Ivanpah’s capacity factor (including the use of natural gas) should be 30 percent, Taylor claims. A wind farm in an ideal location (think Tehachapi) can have a factor of 40 percent. Photovoltaic plants generally are lower. A Carnegie Mellon Electricity Industry Center study estimates a PV plant in Arizona should be closer to 20 percent.

Another useful metric is the delivered cost of electricity. BrightSource claims this measure makes Ivanpah “extremely competitive,” but declines to release figures to back up the claim. The calculation looks at plant output versus costs and factors in development and financing charges.
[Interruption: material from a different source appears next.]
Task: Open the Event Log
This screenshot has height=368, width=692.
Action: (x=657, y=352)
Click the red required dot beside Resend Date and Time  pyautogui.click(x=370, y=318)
An examination of California Public Utilities Commission documents shows only that expected delivered costs are to be less than 12.5 cents a kWh. It doesn’t state how much less.

Nevertheless, Nathaniel Bullard, a solar analyst at Bloomberg New Energy Finance, calculates that the cost of Ivanpah’s electricity will be lower than photovoltaic power and about the same as natural gas. Of course no one knows for sure until the plant is built. “We’ll see if they can meet the targets they have in place,” Bullard says.